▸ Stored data
______
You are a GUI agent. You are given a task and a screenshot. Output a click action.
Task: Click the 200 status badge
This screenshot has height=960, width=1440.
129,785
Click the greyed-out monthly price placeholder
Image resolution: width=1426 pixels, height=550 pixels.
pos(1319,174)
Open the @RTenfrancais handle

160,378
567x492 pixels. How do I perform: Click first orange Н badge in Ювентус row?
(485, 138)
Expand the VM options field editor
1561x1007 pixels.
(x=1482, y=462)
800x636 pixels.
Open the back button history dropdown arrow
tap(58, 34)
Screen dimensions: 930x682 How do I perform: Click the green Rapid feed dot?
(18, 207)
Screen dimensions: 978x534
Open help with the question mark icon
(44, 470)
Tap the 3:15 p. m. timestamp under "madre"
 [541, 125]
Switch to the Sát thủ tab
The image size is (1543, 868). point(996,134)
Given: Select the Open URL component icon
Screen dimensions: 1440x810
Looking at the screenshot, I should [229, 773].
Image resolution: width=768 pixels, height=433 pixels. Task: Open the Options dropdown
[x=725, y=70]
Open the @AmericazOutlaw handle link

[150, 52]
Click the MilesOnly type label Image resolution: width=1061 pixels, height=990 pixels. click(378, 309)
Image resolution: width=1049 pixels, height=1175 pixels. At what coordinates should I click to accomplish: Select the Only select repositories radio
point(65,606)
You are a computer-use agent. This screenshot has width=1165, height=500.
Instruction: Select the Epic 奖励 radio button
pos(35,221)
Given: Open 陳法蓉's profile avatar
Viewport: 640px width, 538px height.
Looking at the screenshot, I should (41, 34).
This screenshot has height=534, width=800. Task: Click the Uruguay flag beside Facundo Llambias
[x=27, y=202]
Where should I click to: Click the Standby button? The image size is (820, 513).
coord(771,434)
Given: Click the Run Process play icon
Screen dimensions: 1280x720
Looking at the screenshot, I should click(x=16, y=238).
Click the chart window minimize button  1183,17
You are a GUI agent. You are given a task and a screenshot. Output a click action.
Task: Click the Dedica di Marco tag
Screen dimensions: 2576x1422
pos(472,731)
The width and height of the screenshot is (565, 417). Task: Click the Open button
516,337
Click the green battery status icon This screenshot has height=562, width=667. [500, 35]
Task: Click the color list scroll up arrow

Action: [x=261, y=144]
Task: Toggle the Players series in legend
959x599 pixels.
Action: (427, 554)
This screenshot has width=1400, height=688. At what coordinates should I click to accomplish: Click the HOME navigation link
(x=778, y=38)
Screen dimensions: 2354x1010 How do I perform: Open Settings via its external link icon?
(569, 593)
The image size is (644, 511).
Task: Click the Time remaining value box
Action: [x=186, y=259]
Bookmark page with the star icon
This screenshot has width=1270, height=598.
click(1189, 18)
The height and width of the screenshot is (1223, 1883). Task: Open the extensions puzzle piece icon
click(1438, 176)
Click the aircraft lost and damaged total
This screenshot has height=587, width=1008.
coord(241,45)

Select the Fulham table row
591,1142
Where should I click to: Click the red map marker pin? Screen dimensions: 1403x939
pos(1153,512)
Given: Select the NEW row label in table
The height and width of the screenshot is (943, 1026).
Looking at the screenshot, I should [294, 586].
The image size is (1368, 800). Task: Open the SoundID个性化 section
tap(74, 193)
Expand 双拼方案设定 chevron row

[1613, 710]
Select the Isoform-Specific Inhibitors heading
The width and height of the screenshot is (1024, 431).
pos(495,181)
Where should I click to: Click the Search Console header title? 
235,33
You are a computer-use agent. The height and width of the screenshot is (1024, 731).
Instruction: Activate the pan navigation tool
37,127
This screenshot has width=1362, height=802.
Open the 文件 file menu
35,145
______
▸ EXERCISE DIRECTIONS
Out of the data above, return each line where the word "status" can be found.

▸ EXERCISE ANSWER
Task: Click the 200 status badge
Click the green battery status icon This screenshot has height=562, width=667. [500, 35]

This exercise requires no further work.